Accessing my nextcloud through “192.168.2.230’” works fine.
However i need to be able to access nextcloud though 192.168.2.230:8080/nextcloud/.

When I try to access it through the “192.168.2.230:8080/nextcloud/” address it tells me i have an untrusted domain, even though it has the same domain. I tried trusting several domain variations, but that didnt help.

Additionally in the documentation it says that, allowing one port “disallows all other ports on this host”, which is apparently not true, because i can still access nextcloud via “192.168.2.230”, so Port 80 must still be open.

It’s called Trusted Domains, not Trusted URLs, Trusted Ports or Trusted Subdirectories. :wink:

So I would remove everything from the trusted_domains array except the first entry and play with the overwrite parameters instead: https://docs.nextcloud.com/server/latest/admin_manual/configuration_server/config_sample_php_parameters.html#overwritehost

Example:

'trusted_domains' => 
  array (
    0 => '192.168.2.230',
),
'overwritehost' => '192.168.2.230:8080',
'overwritewebroot' => '/nextcloud',
3 Likes

I just saw, that it also says…

the IP address with or without permitted port, e.g. [2001:db8::1]:8080 Using TLS certificates where commonName= is deprecated

So if you’re only accessing your Nextcloud via the IP address, using https with self-signed certificates, and probably via plain http as well, I’d guess you can leave out the trusted_domains array altogether.

Also, from your screenshot it looks like Nextcloud is installed in /var/www/html, which is the default webroot of Apache, so I’m a bit supriesed that you can even access your Nextcloud via 192.168.2.230:8080/nextcloud/.

Anyways, if the overwrite parameters don’t work, we need more details about how (web server configuration) and where (the exact path) you have installed Nextcloud in to be able to help you.

1 Like

It sort of sounds like you want to do a directory based installation, but did a VirtualHost installation.
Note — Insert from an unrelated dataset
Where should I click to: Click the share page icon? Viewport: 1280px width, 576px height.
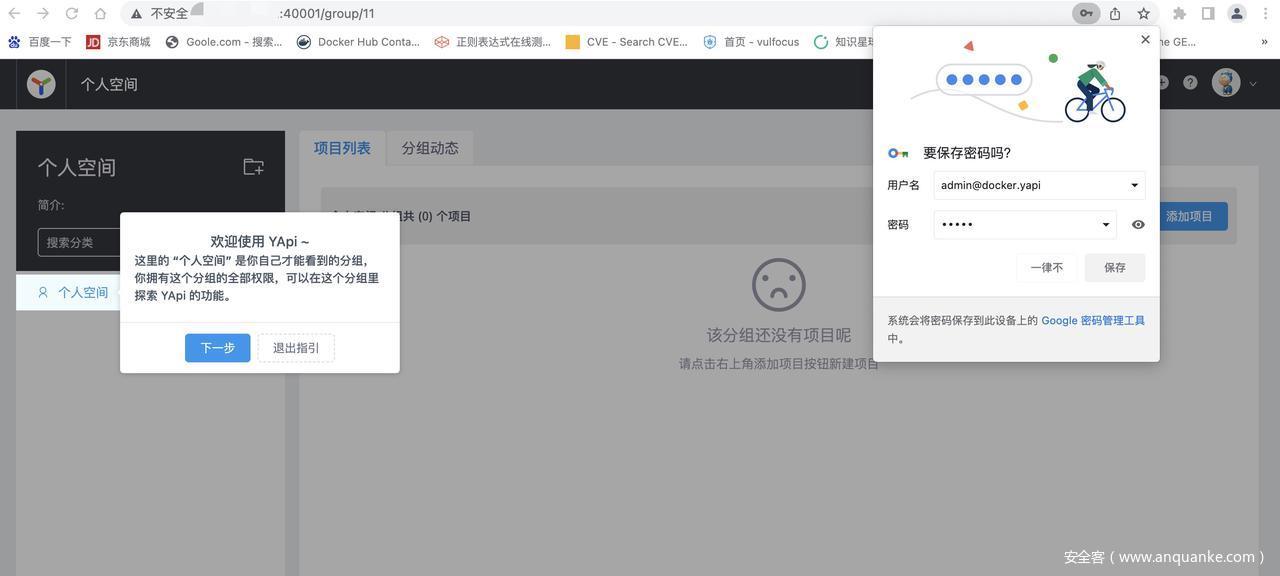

  • Is Nextcloud installed in a directory called /nextcloud underneath your web server’s DocumentRoot
  • Alternatively, are using a reverse proxy in front that is handling the /nextcloud for you?
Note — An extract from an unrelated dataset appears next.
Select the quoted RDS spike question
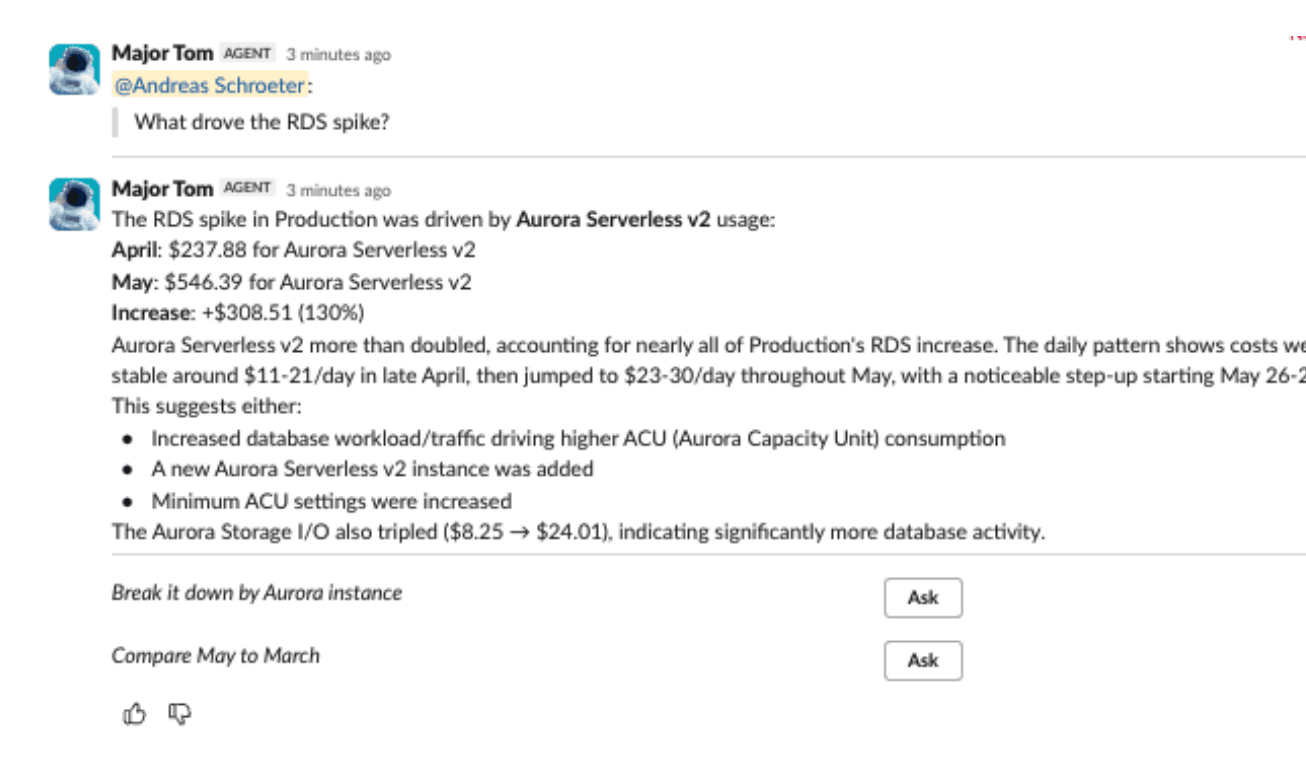This screenshot has height=760, width=1306. 261,122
You’ll have to share more details of your installation, including your install method, web server being used, etc. though for us to be more helpful.

Additionally in the documentation it says that, allowing one port “disallows all other ports on this host”, which is apparently not true, because i can still access nextcloud via “192.168.2.230”, so Port 80 must still be open.

It disallows all ports not specified. But one of your specified values is 192.168.2.230 which is for port 80.

The reason why im doing all of this is, because i only have the port 8080 to work with (i cant change the router settings) and that nextcloud is not the only webpage i need to host. I also have my own domain, but since “my.domain.net/nextcloud/” gave me the same error i figured, that the domain had nothing to do with it.
Regarding your question why i can access nextcloud via “192.168.2.230:8080/nextcloud/”: I have an nginx server at the port 8080 which forwards everything with “/nextcloud/” to the internal docker ip address.

Thanks for the fast reply and your time!